①动物单细胞的制备动物单细胞制备的方法有酶法、机械法和螯合剂解离法。目前最常用的方法是酶法，即将动物胚胎或幼龄动物的器官、组织取出后，放在含抗生素的平衡盐溶液中，在无菌条件下，用胰蛋白酶或胶原酶解离主要成分为胶原蛋白、层粘连蛋白、纤粘连蛋白和弹性蛋白的细胞间基质，使组织分散，获得单个细胞。
②细胞培养动物细胞培养所用的液体培养基与植物细胞培养所用的培养基在成分上有所不同，条件更为苛刻，培养液中除了含有葡萄糖、氨基酸、无机盐和维生素之外，还需要动物血清。培养液pH7.2～7.4，培养设备为CO。孵箱，温度37℃左右。

单细胞培养的传统方法有微室培养法、灌注小室培养法、旋转管培养法和平板培养法等。动物细胞微室培养法、平板培养法与植物细胞微室培养、平板培养的方法类似。

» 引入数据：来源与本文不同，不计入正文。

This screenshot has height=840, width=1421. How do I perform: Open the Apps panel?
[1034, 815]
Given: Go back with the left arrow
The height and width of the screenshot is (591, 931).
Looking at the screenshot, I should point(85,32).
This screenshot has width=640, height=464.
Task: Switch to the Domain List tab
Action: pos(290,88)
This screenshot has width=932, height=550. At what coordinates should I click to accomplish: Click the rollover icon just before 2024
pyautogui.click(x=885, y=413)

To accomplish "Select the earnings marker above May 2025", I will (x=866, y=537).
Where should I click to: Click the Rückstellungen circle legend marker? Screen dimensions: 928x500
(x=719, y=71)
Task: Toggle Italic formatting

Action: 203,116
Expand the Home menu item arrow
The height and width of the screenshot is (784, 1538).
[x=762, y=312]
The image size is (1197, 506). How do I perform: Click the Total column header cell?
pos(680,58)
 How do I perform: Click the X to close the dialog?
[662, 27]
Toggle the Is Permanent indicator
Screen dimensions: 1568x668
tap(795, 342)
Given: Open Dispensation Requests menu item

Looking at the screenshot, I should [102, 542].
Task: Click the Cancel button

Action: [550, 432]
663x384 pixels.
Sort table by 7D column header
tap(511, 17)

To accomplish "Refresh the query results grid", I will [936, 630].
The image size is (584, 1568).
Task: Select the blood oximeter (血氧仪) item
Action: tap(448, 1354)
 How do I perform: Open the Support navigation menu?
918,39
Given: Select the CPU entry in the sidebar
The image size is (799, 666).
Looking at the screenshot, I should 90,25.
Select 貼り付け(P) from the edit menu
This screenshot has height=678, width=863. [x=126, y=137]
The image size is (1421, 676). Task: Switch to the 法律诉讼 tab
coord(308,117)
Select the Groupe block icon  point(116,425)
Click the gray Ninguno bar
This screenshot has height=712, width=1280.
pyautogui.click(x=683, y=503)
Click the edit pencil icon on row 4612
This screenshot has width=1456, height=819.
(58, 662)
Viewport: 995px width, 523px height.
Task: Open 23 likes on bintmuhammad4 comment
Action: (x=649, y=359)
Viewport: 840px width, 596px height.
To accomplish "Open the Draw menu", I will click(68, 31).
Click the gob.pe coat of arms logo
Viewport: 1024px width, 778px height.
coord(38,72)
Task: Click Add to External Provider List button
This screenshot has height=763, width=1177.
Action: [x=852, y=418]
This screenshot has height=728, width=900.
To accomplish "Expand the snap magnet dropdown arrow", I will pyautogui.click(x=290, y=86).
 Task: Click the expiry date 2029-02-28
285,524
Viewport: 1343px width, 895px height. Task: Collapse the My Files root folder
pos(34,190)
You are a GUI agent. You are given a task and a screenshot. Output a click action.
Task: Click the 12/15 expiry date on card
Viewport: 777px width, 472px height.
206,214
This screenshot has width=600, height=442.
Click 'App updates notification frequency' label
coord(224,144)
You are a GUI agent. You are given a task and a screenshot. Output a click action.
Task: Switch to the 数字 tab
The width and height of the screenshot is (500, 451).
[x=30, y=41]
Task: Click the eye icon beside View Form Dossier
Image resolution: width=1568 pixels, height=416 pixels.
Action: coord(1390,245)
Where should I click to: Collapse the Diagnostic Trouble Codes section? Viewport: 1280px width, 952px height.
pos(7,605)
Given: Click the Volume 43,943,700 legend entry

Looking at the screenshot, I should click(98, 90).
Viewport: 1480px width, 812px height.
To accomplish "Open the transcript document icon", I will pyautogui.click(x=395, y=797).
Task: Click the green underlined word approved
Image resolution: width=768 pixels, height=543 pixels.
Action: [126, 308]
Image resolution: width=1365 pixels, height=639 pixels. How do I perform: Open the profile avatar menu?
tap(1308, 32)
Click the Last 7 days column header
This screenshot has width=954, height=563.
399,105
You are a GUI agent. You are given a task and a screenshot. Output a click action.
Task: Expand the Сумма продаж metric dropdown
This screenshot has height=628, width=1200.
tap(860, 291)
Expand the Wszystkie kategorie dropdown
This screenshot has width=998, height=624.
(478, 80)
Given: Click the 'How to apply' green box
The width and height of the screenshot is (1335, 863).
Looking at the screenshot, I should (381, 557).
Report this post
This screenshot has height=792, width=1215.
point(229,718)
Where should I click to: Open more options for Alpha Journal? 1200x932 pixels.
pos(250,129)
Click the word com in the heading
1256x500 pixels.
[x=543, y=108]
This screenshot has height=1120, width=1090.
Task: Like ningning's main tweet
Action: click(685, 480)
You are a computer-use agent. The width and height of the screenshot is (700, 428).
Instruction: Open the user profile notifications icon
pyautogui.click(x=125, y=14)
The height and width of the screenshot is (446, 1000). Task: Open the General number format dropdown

灌注小室培养法是将细胞接种于上下两个盖玻片和金属圈密闭形成的小室中，在小室的两侧有液体流入和流出的小口，以保证培养液能够供应的一种较原始的培养方法。
旋转培养法指把动物单细胞接种在管状培养器皿中，然后固定于特定旋转装置上进行培养。该方法可以明显促进培养器皿内外气体的交换。
在动物细胞的大规模培养技术中，除了血液白细胞、淋巴组织细胞和某些肿瘤细胞可以采用悬浮培养之外，其他大部分哺乳动物细胞只有附着在固体或半固体表面才能生长，所以一般采用微载体培养或多孔载体培养等方法，在此不做介绍。